Rediscovering the zen of weeding.
And there are a ton of worms.
Shell
Anne, do you have trouble with the birds and squirrels with your cherry trees? Squirrels always made a mess with my apple tree as well. They were infamous for taking one bite out of a fruit and leaving it hanging on the tree.
opiejeanne
@?BillinGlendaleCA: No, you’re right; these were shot with my iPhone and the program doesn’t allow for a lot of manipulation.
opiejeanne
@satby: Stanley and Stella are varietal names for those fruit trees, just like Fuji apples, or Bartlett pears….
Ah, you’re kidding me. Never mind. Way too serious this morning.
glaukopis
@OzarkHillbilly: That’s terrible. I know someone to whom a similar accident happened. He wasn’t discovered until the next morning and ended up in rehab for quite a while afterwards, though he’s fine now. Your wife is very lucky.
I am suffering from a weird sense of dislocation in time. On April 17th I went into the hospital with a bad case of cellulitis. When I got out 6 days later, the freezing night temps were gone, the lonely daffodils were joined by lots of flowering trees and everything was suddenly leafing out. This last week it seems to have turned to summer. I can’t keep up. We’re trying to start a garden for the first time here – moved here near Dayton a year and a half ago. We needed some land cleared and will have someone build the fence for us (lots of critters in the woods nearby), but we’re definitely behind. I try to think of it as a multi-year project, though, so whatever we can do this year is just part of the process.
opiejeanne
@BruceFromOhio: I want to learn this zen of weeding you mention. I truly need it in fighting off the buttercup swamping one of my smaller flower beds. I may have to dig up everything it that bed and replant the things I want to keep. The rainy weather was very good to the buttercup but not so great for the Shasta daisies, rudbeckia, iris. and whatever else I planted there.
opiejeanne
@Shell: We have that problem with our apple trees and squirrels even though we keep dishes of water for them. Most of the cherries go to the birds but we get enough to make us happy and to freeze a lot of sour cherries for pie later.
opiejeanne
@glaukopis: 8 years ago when we bought this property there were no fruit trees, no rhododendrons, the tumble-down fence ran across the width of the property (a piece of it is visible behind Annie), no pergola (somewhat visible just past the Rainier cherry), no entrance between the front lawn and the vegetable garden except at the back of the property, and everything beyond the flimsy old fence was chest-high weeds. I look back on it in wonder that we did so much in such a short time; my husband did most of the work of moving heavy stuff around, like the broken concrete edging defining the edge of the cherry beds, and I do most of the weeding.
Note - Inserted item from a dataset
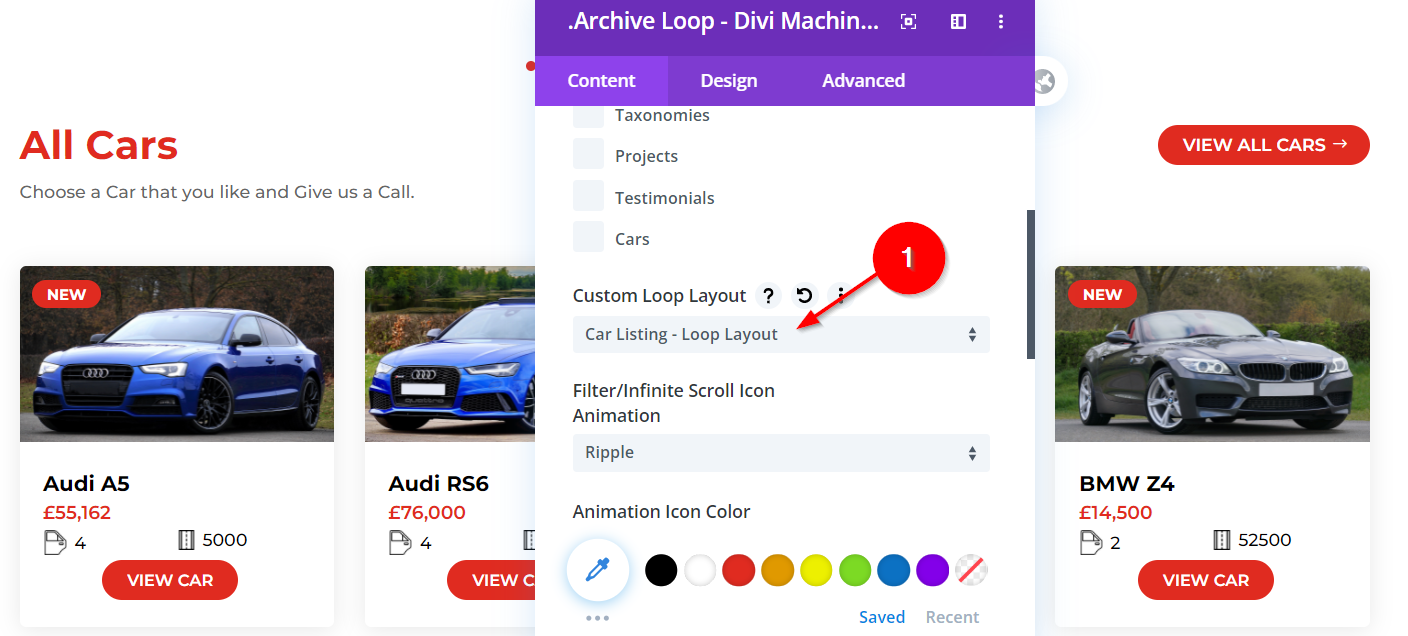Image resolution: width=1408 pixels, height=636 pixels.
Task: Click the eyedropper color picker icon
Action: [x=597, y=571]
We paid someone to build the pergola and someone else to lay the bricks and bring in the pea gravel around our raised vegetable beds but we built the beds and had a lot of fun doing it.
Because I am 68 and he’s 71 I am starting to replace smaller flowering plants with things like hydrangeas and azaleas.
satby
@opiejeanne: actually, I didn’t realize that! I thought you just named them ?
pinacacci
Rainier cherries are the best cherries in the world, sugary little compacts of love
oatler.
I’ve got two pomegranate trees about ten feet apart from each other; one is blossoming and one is stunted. Would pruning help, considering I’m an ignorant peasant?